А в целом все текло хорошо. Частный дом в пригороде Ческе-Будеевице чем-то напоминал мою «родовую» виллу в Праге. Только поменьше. Здесь тоже были завихлястики на крыше, стеклянные двери и два этажа, соединенные лестницами. Рядом с домом – аллейки, стриженые бугенвили. Клумбы зарастали астрами, которым все было нипочем, и даже в разгар осени они цвели махровым цветом, наплював на все каноны растениеводства. Кроме меня, в доме проживали три охранника – Иржи, Новак и Млышек. Все в белых рубашечках, вооруженные до зубов. Один, как правило, спал, другой сидел на кухне, качаясь на табурете, а третий околачивался по территории, средь курчавых березок. Я с ними почти не разговаривала. С этой гвардией просто не о чем было говорить. Интеллектом парни не блистали, юмором – и того хуже. Иржи как-то додумался поболтать со мной об устройстве своего пистолета, бормотал какие-то заумные термины из области баллистики, поражающей способности, а я стояла, хлопая ресницами, и все гадала, неужто он всерьез…

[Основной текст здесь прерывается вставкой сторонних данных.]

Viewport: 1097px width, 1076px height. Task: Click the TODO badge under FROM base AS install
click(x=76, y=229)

Заколдованный круг сжимался у горла. Через час я не выдержала. Позвонила через установленный «Бастионом» декодер в Прагу – Владеку Славичу. Инструкции, предписанные «работодателями», категорически запрещали личные звонки (кроме семейных). Но я уже была измождена до предела своим затвором. Плюс это предстоящее перемещение в Северную Дакоту – непонятно с кем, почему, на какой срок. Достало уже. До слез. Самое время принимать импульсивные решения.
– Эй, дружочек, как там у вас в Праге? – тоскливо вопросила я во первых строках.

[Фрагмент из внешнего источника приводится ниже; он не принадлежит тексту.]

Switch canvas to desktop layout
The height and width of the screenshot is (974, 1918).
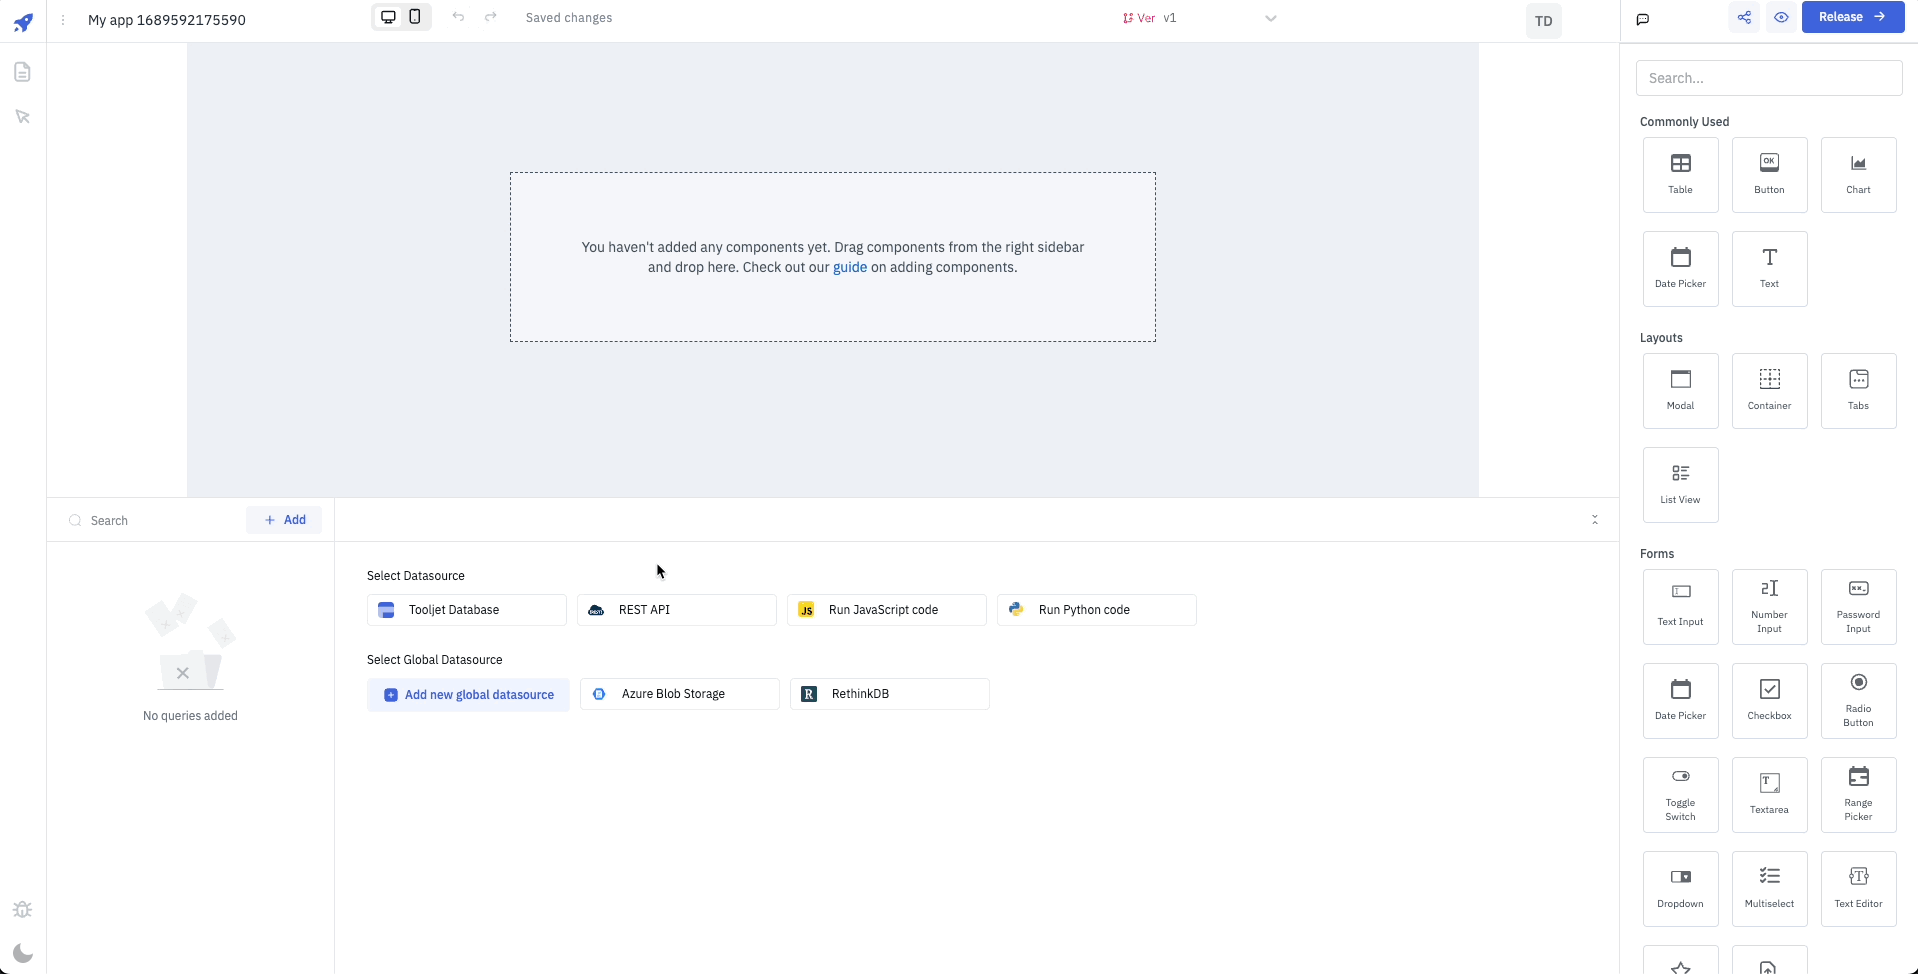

– Вот это да, – не сразу включился Владек. – Не верю своим старым слезящимся ушам… Подожди, что-то я не домозгую. В твоем доме живет полиция, на работе о тебе ходят легенды, и даже на похороны Бежи и Яна ты не явилась. Словно умерла. Что с тобой вообще происходит?
Выходит, и Бежи Яковец тоже умер… Я закрыла глаза.
– Как прошли похороны?
До лучшего, конечно, не додумалась.
– На уровне, – крякнул Владек. – Знаешь, в ту же ночь, оказывается, кто-то убил и Карела Смрковского – редактора «Адамита». Чудно, да? Тебе это ни о чем не говорит?
– Абсолютно… – прохрипела я. – А как дела у живущих?
Владек задумался.
– А знаешь, по-разному. Марийку из рекламного намедни обчистили на двенадцать кусков: какие-то хакеры-рэпперы взломали защиту ее банка, прошерстили директора, а заодно и Марийку, чтоб не задавалась. Франтишек из «Политхроники» дочь родил. Войцек Миллер, оттуда же, – нализался в баре «Алькасар», разбил витрину. Ну и ему… разбили витрину. Пан Гондра – он теперь за редактора – вчера бегал с конвертами, премию за август раздавал… Что еще тебе рассказать?
– Ну ладно, пока, – нашлась я.
– Эй, постой, – спохватился Владек. – А ты вообще где?
Я ответила уклончиво:
– На озере Титикака.
Хотя больше, конечно, «кака», чем «тити».